The archive has to do with memory and with the act of remembering. The archival fragment, trace or sliver acts as a spur to memory, a reference through which to access the past. As Halbwachs notes, 'there is in short no object upon which we reflect that cannot serve as a point of departure, through an association of ideas, to retrieve some thought which immerses us again, in the distant or recent past' (Wong,2009:5). Jimerson reminds us that memory is 'fragile and malleable' and that archives, the collections of preserved historical resources, whether documentary, oral, visual, material, virtual or physical, matter in the present because they 'fix memory in time and place so that it cannot change with new circumstances'. (Jimerson, 2003:90) In an uncertain world, where Hamada had lost so much, the photograph album may have held his memories safe.
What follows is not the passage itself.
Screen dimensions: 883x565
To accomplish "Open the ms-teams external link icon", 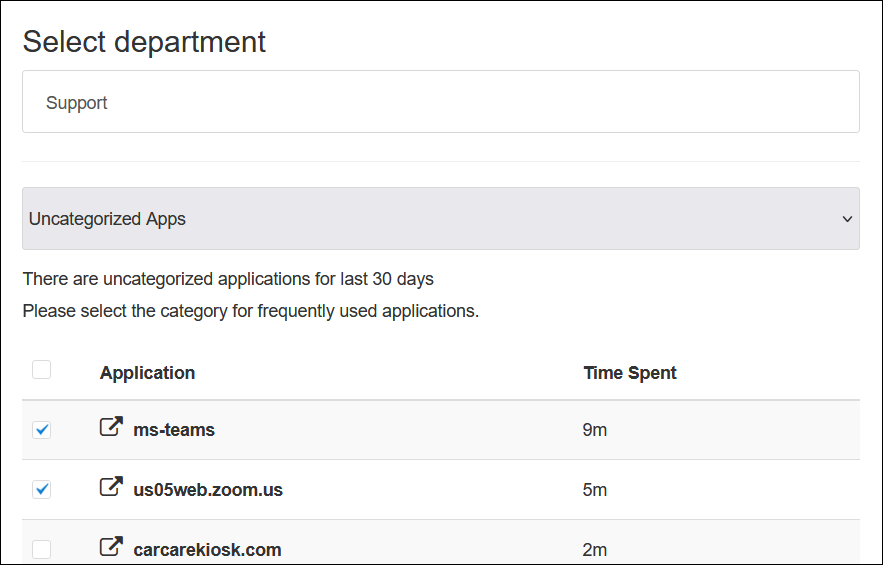I will tap(111, 428).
The archive has to do with the past, with the preservation of material that can be drawn upon to make the past present in the present. As the circumscribed body of knowledge of the past the archive shapes and is shaped by the present; providing evidence that may be used to rethink or reconstruct the past in the present. In the absence of the archive the past is forgotten. As Hamada looked over a devastated landscape, and into an unknown future, the thought of the photograph album may have offered him a measure of consolation, evidence that his world was once different.
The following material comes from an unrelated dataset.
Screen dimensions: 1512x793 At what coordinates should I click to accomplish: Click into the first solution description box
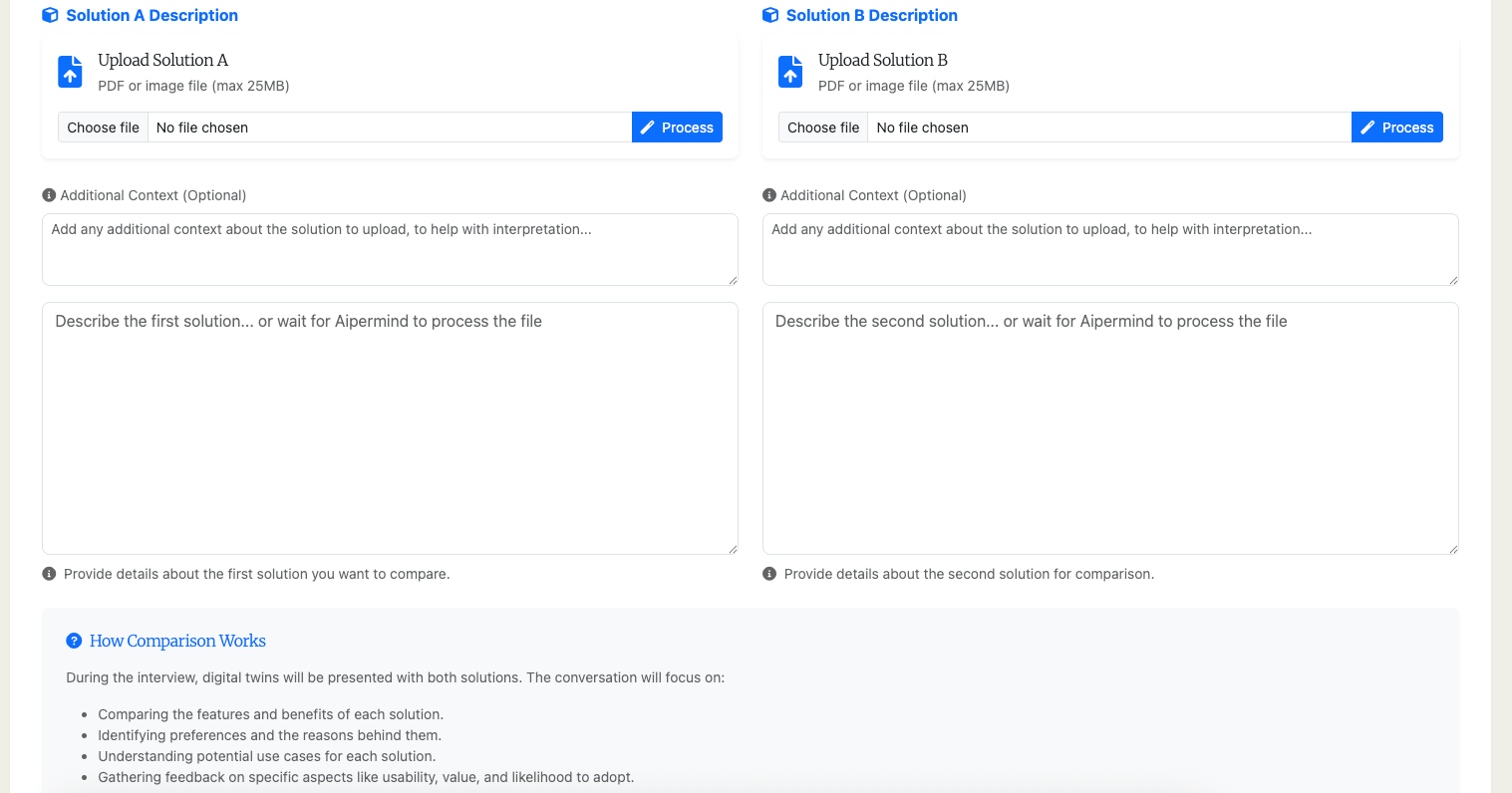click(x=390, y=428)

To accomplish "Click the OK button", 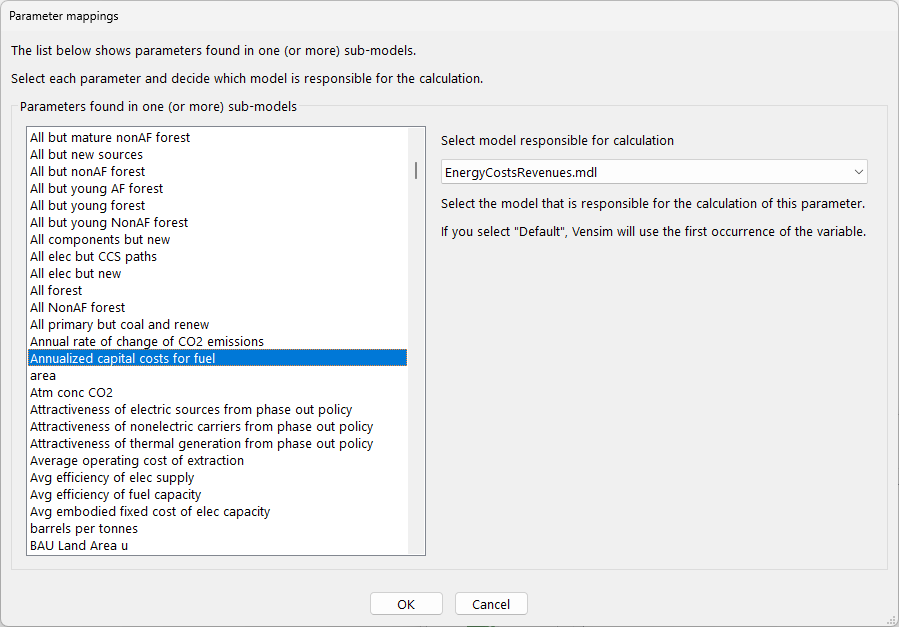I will click(406, 603).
Archives have to do with forgetting; with the politics of inclusion and exclusion. The act of archiving involves fundamental choices about what to record, what to safeguard and what to discard. Who, reading the story of Hamada can forget his son's heartfelt statement, 'he has no pictures of me'. Whether by choice, or circumstance, Hamada's son was excluded from his father's archive. In the post colonial, post-apartheid world, many consider that the work of archiving has to do with remembering the forgotten, redressing the inherited bias of archives, addressing the silences brought about through historical exclusion, negation and neglect, in order to further the greater projects of social justice, reconciliation and social cohesion.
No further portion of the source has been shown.